Assigned task:
Reproduce verbatim the line where "Click the Powered by yFiles label" occurs, along with all following lines down to the last line of the data.
========
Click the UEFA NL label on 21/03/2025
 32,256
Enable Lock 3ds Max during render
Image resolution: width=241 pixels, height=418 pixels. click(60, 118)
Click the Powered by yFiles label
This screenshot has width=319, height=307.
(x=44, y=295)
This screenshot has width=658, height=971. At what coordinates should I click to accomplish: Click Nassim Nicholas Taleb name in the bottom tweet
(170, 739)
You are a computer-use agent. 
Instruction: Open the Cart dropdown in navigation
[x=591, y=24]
========
Solution for this task:
Click the Powered by yFiles label
This screenshot has width=319, height=307.
(x=44, y=295)
This screenshot has width=658, height=971. At what coordinates should I click to accomplish: Click Nassim Nicholas Taleb name in the bottom tweet
(170, 739)
You are a computer-use agent. 
Instruction: Open the Cart dropdown in navigation
[x=591, y=24]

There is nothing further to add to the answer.